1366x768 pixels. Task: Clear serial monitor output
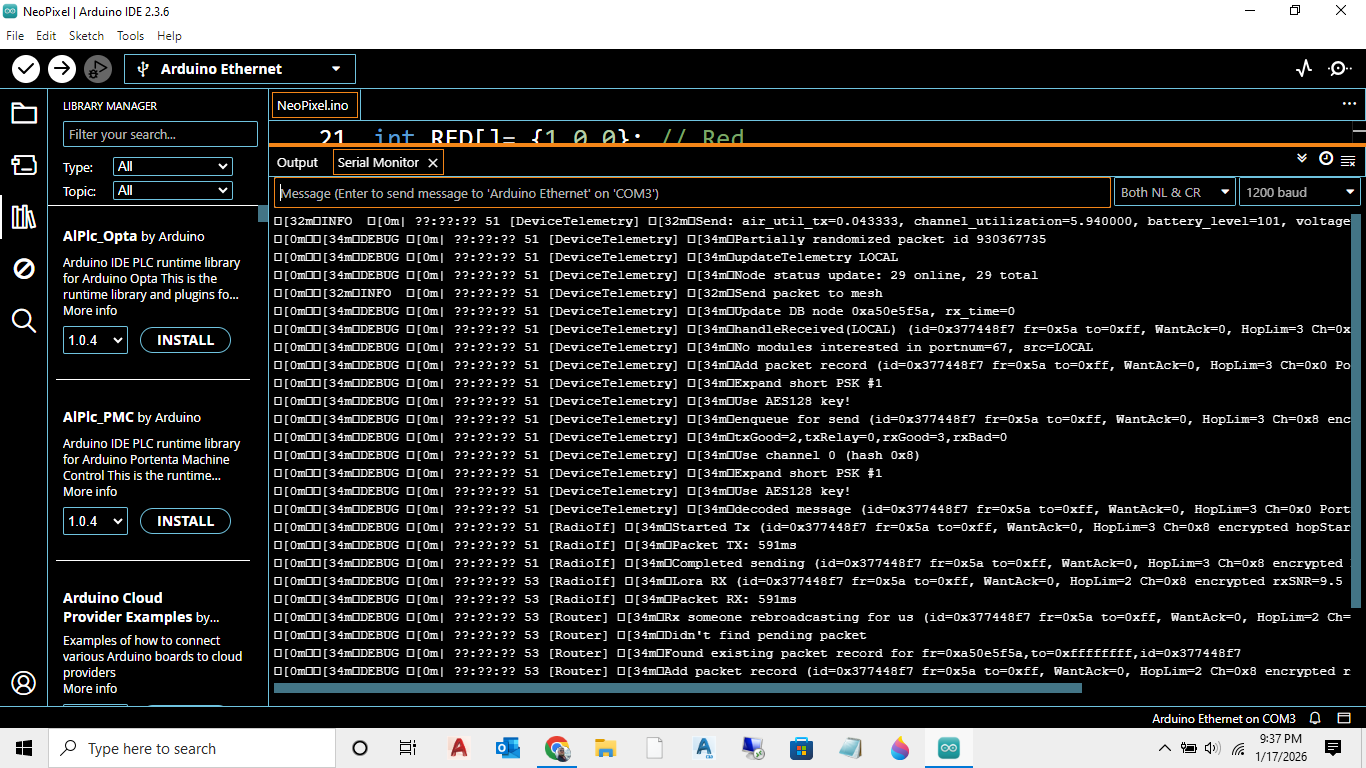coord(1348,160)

---

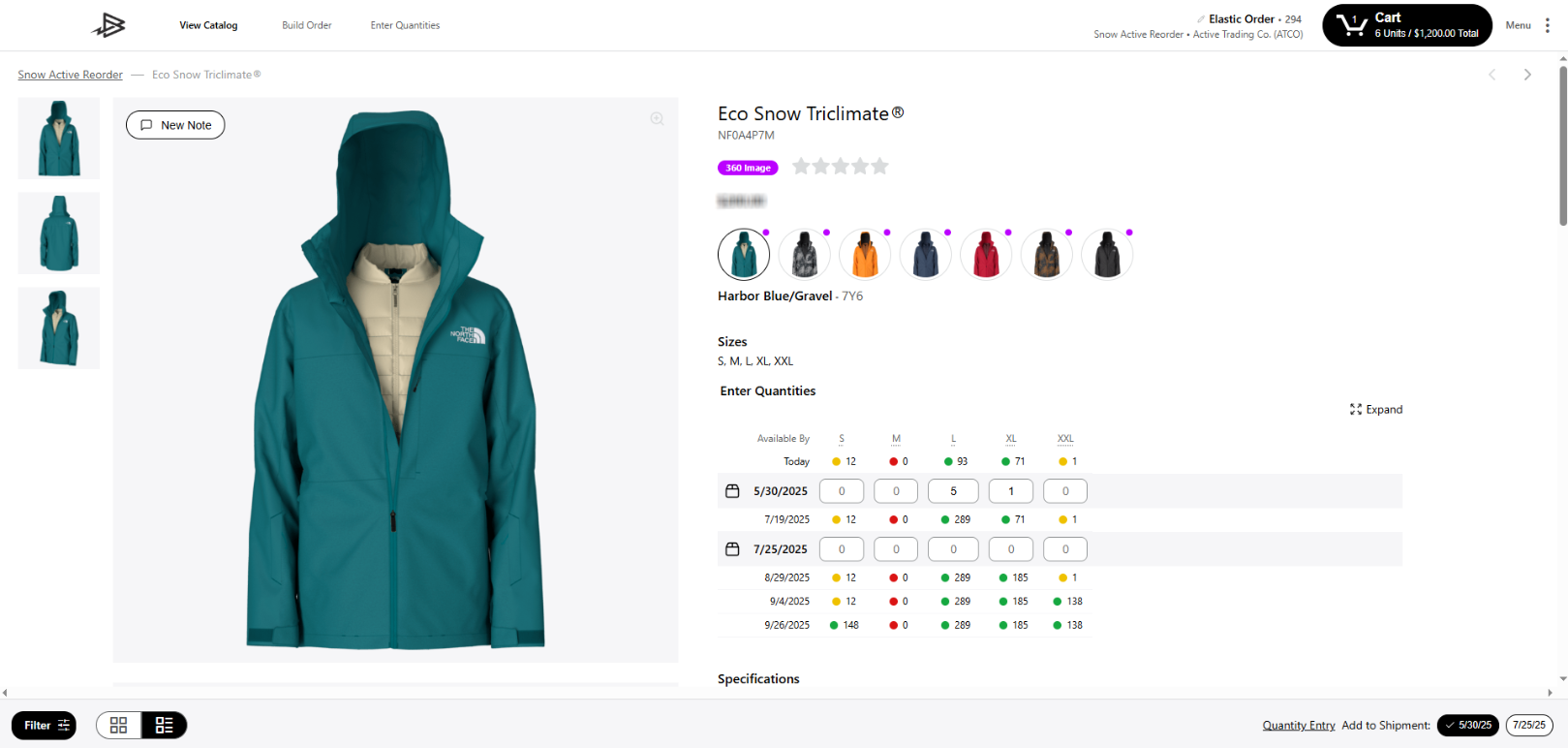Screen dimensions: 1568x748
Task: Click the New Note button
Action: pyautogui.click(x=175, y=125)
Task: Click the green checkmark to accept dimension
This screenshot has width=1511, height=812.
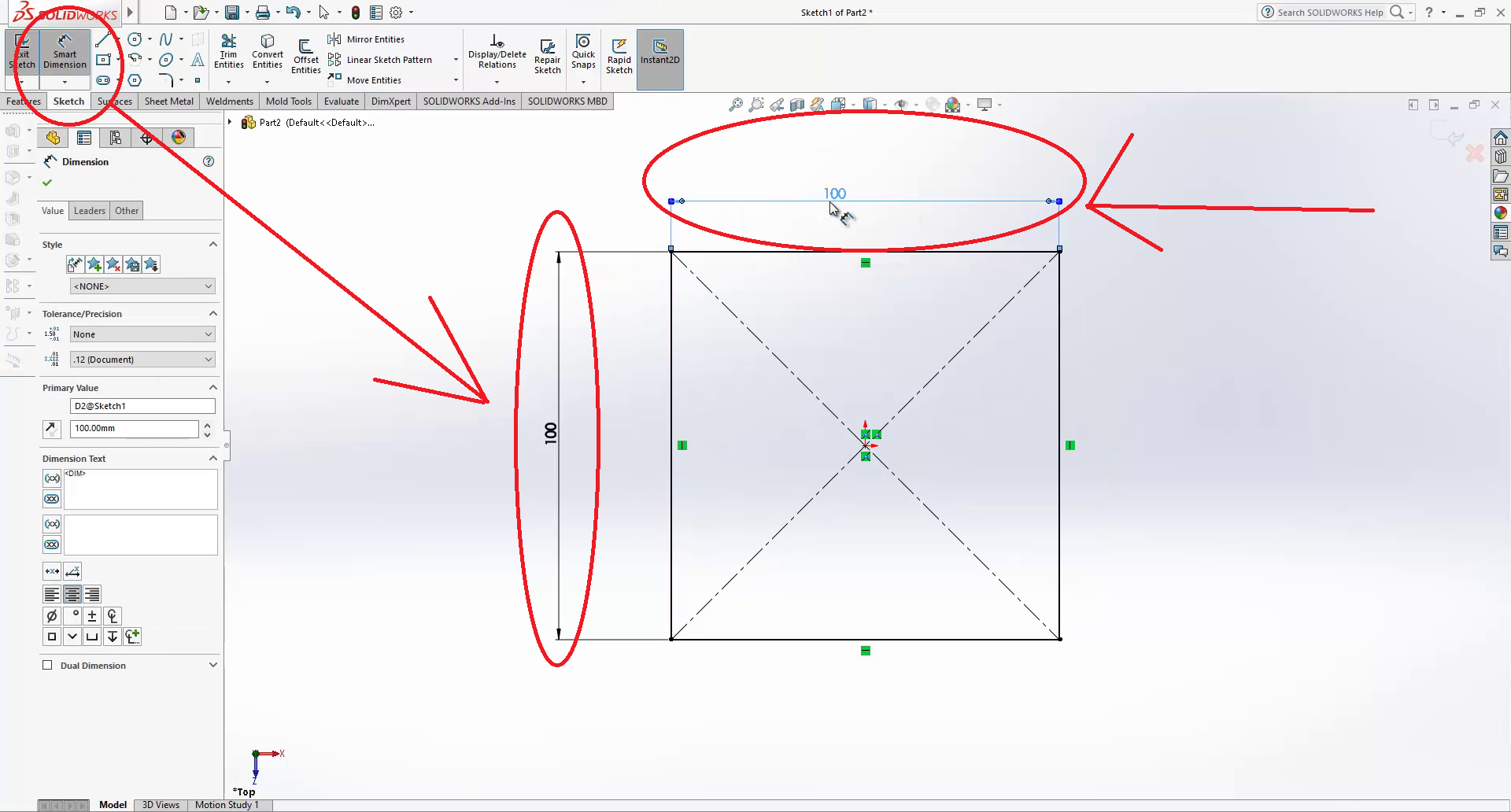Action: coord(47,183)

*TO DO*
Rewrite the material between the lines holding "1366x768 pixels. Task: Clear" and "coord(1348,160)", inclusive, with "serial monitor" changed to "console" and everything else unchanged. Omit the pictures from your answer.

*FINAL ANSWER*
1366x768 pixels. Task: Clear console output
coord(1348,160)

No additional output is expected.